┌─ Items
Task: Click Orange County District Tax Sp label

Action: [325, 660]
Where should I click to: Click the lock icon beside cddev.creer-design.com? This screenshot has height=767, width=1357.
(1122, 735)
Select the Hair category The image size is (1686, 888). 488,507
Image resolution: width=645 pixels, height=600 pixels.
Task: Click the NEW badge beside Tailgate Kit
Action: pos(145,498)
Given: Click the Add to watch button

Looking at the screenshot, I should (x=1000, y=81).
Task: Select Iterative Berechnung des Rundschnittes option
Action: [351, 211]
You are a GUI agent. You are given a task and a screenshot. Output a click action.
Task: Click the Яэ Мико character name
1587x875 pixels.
└─
* [Prompt]: Reproduce all of the material above line for line, with no changes.

* [Exercise answer]:
Task: Click Orange County District Tax Sp label

Action: [325, 660]
Where should I click to: Click the lock icon beside cddev.creer-design.com? This screenshot has height=767, width=1357.
(1122, 735)
Select the Hair category The image size is (1686, 888). 488,507
Image resolution: width=645 pixels, height=600 pixels.
Task: Click the NEW badge beside Tailgate Kit
Action: pos(145,498)
Given: Click the Add to watch button

Looking at the screenshot, I should (x=1000, y=81).
Task: Select Iterative Berechnung des Rundschnittes option
Action: [351, 211]
You are a GUI agent. You are given a task and a screenshot. Output a click action.
Task: Click the Яэ Мико character name
1587x875 pixels.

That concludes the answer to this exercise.